(Dataset entries Opens)
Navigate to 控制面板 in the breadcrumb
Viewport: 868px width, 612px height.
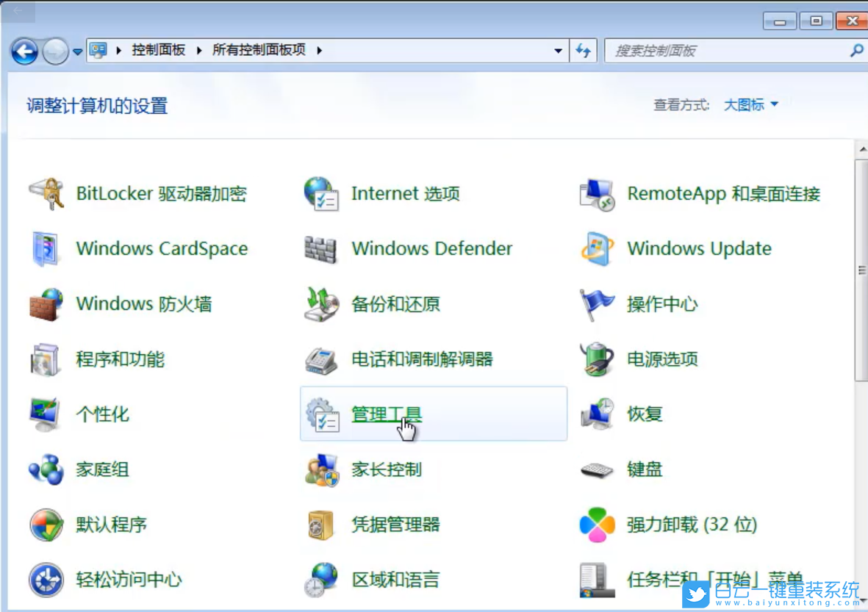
(Dataset entries Closes)
(Dataset entries Opens)
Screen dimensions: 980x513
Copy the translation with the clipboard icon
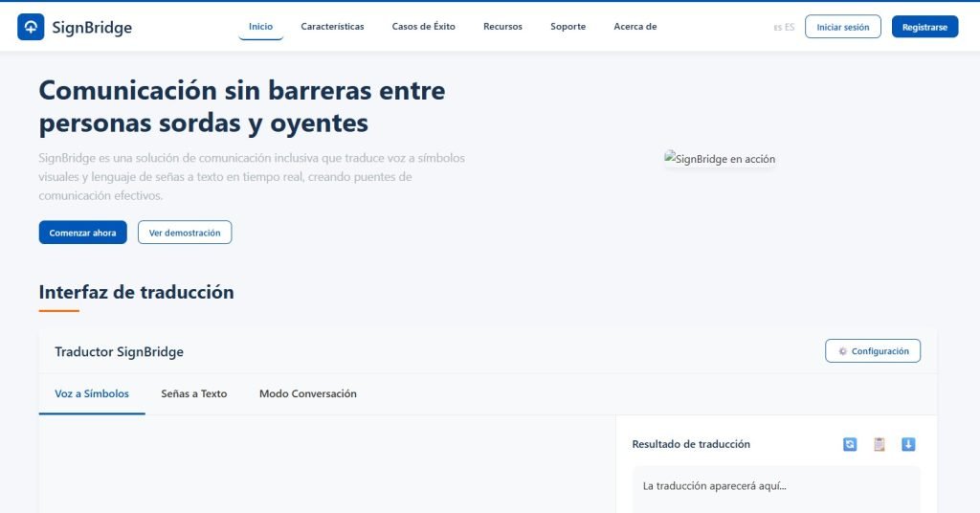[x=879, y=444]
(Dataset entries Closes)
* [Exercise details]: Only the lines above from the line containing "Navigate to 控制面板 in the breadcrumb" through the line containing "Viewport: 868px width, 612px height." should be retyped, exactly and with both ends included.

* [Answer to the problem]:
Navigate to 控制面板 in the breadcrumb
Viewport: 868px width, 612px height.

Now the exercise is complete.